In terms of cash usage, the situation in India is similar to other emerging market economies. Cash transactions are the norm with around 96 percent transactions conducted in cash. Only 3.6 percent of households in India make cashless transactions. Despite the perception that holding large sums of cash is unsafe, consumers still prefer to hold and use cash. This is illustrated by the fact that New Delhi’s 1.1 crore inhabitants collectively spend Rs. 9.1 crore annually to obtain cash. Hyderabad, which is much smaller, spends around Rs. 3.2 crore annually to do the same. Consumers and merchants who choose cash over digital often misperceive its benefits and limitations as opposed to digital payments.
Less than 5 percent of Personal Consumption Expenditure (PCE) of Rs. 30,00,00,000 crore transacted, is by digital payments. There are over 85 crore debit cards – 22 crore added as a direct result of the Prime Minister’s Jan Dhan Yojana (PMJDY). However, the momentum of cash is strong. Debit cards usage is predominantly taking place at ATMs as compared to POS. The usage of debit cards at ATMs account for nearly 90 percent of the overall debit card transactions in terms of volume and around 95 percent in terms of value.
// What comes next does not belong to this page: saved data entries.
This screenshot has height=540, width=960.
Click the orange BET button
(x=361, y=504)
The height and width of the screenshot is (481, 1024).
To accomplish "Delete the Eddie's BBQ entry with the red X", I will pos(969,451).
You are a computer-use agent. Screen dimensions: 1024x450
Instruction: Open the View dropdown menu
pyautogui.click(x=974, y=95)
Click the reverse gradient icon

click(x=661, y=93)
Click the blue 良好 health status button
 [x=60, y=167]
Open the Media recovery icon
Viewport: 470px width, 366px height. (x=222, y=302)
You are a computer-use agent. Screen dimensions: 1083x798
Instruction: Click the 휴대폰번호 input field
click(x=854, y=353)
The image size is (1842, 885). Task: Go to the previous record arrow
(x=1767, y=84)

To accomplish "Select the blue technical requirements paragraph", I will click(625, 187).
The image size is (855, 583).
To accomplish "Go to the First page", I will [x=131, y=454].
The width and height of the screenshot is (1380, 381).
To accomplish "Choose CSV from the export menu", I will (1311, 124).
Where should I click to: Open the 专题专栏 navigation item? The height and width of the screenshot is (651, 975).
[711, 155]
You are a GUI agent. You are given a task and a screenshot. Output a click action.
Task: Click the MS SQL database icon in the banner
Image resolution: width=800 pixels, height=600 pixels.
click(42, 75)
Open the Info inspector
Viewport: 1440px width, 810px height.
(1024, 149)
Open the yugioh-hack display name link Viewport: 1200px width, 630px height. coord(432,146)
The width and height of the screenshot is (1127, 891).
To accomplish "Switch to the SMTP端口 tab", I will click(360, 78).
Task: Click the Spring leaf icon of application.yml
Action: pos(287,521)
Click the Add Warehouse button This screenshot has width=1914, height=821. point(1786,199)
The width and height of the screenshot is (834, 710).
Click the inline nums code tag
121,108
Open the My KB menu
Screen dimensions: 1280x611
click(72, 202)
The cost of cash to Indian society is significant. The RBI incurs a total of Rs. 22,000 crore in currency operations annually. This cost does not include the cost of storage, transportation, security, detection of counterfeits, etc. The cost of printing and maintaining this extensive amount of cash costs the country nearly 2 percent of its GDP. Studies show that a moderate growth of cashless transactions by 5 percent a year will save the country more than Rs. 500 crore annually.
The usage of cash is also the cause of shadow economies in many countries that hurts the ability of governments to efficiently collect tax revenues. The shadow economy in India amounts to 40 percent of GDP resulting in personal income tax compliance of just 29 percent or just one-third of revenue that India should otherwise be collecting. Additionally, the rise of cyber-crime and growing concerns about the ability of governments to look through digital records adds to the unwillingness of many with criminal intent to let go of cash.
Cash is a barrier to financial inclusion. The mechanics of cash, the difficulty in efficient delivery and modern financial products are increasingly built on digital platforms. Infrastructure obsolescence is accelerating as technology evolves rapidly. Therefore, it is important to implement solutions that are also future-proof.
Increasingly, merchants, traders and businesses are challenged to compete with international businesses that reach markets and consumers by virtue of online platforms.
As government pushes the Jan Dhan Yojana, Aadhaar and Mobile number (JAM) trinity, merchants will need to adapt the form of payment for these customers as they increasingly receive benefits and transact in digital payment forms.